Foi ao som destas palavras, professadas por Carly Simon em 1974, que Bill Callahan, para sempre o eterno cantor da dor, da angústia e do despeito, subiu ao palco do centenário Theatro Circo, em Braga, onde se apresentou pela primeira vez no último dia 16 de abril. YTILAER (“Reality” de trás para a frente) foi o mote para uma digressão que teve início em Lisboa, no Teatro Tivoli, uma noite antes.
Sucessor de Golden Songs, de 2020, e de Blind Date Party, uma oportunidade desperdiçada com Bonnie ‘Prince’ Billy, o disco – o sétimo do cantor e compositor norte-americano (décimo-oitavo se contarmos os trabalhos que assinou enquanto Smog) – é uma obra longa, composta por 12 canções com durações compreendidas entre os 3 e os 7 minutos, sobre os desafios da parentalidade, mas também sobre a natureza, coiotes e pássaros (e os pássaros parecem estar presentes em todas as canções de Callahan).
Foi sobre algumas destas estórias que discorreu, em jeito inconfundivelmente cavernoso, ao longo de noventa magistrais minutos de canções de devoção, música tradicionalmente americana mas que parece representar uma qualquer verdade universal, com tanto de tocante como de desconcertante.

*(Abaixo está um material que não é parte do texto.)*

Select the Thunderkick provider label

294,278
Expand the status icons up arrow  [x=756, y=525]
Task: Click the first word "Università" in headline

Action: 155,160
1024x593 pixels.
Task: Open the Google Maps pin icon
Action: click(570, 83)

Matt Kinsey, Dustin Laurenzi e Jim White, dos australianos Dirty Three, são os cúmplices de eleição, exemplares na execução de uma folk pastoral que em palco ganha contornos frementes. Diante de uma tela horizontal em tons de cor variável, indiferentes à efusiva receção do público, partiram sem grandes rodeios para “First Bird”, o mesmo tema que inaugura Reality, resgatando desde logo, e com uma candura que desconhecíamos até então, alguns dos episódios na recente aventura de Callahan enquanto pai de duas crianças.
“Cowboys”, um dos temas retirados de Golden Songs, foi um dos poucos desvios de um alinhamento focado maioritariamente em Reality, tal como foi “Keep Some Steady Friends Around”, original de 2005 que, a par de “Hit the Ground Running”, representaram os únicos regressos ao repertório Smog. Com um intenso gradiente de vermelhos como pano de fundo, “Partition”, mais uma das canções do último álbum, trouxe músculo e vertigem a um registo fundamentalmente recatado, a tensão entre os diferentes instrumentos – bateria irrequieta, saxofone rodopiante, baixo e guitarra em diálogo dissonante – a conferir o momento mais apoteótico do espetáculo.

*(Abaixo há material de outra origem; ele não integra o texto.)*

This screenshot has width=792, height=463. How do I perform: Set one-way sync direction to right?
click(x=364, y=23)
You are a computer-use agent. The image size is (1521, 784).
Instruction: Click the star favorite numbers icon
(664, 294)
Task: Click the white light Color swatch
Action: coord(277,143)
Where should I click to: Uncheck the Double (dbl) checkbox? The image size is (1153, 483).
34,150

Foi em jeito de deriva, ao som da cósmica “Planets”, que terminou o primeiro momento do espetáculo, antes do regresso com “Two Many Birds”, já no encore, fazer os deleites do público com uma rendição sóbria, limitada à condição de quarteto, da ornada canção de Sometimes I Wish We Were an Eagle. “Natural Information”, talvez a mais animada canção do cânone callahaniano, encerrou o alinhamento em tom invulgarmente lúdico.

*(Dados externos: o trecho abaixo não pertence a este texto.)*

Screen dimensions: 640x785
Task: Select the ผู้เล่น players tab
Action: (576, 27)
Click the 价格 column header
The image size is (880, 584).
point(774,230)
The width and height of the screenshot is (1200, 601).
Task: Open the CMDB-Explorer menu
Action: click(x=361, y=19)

A dor, contudo, continua a ter lugar reservado na alma de Callahan. Os tempos de misantropo miserabilista são agora mais luminosos, as canções mais quentes e os cenários mais bucólicos, mas é entre o vício e a labuta (“I feel something coming on / A disease or a song,” cantava-nos antes em “Everyway”) que continuam a residir os principais eixos do músico norte-americano, poeta da redenção, do sagrado e do mundano.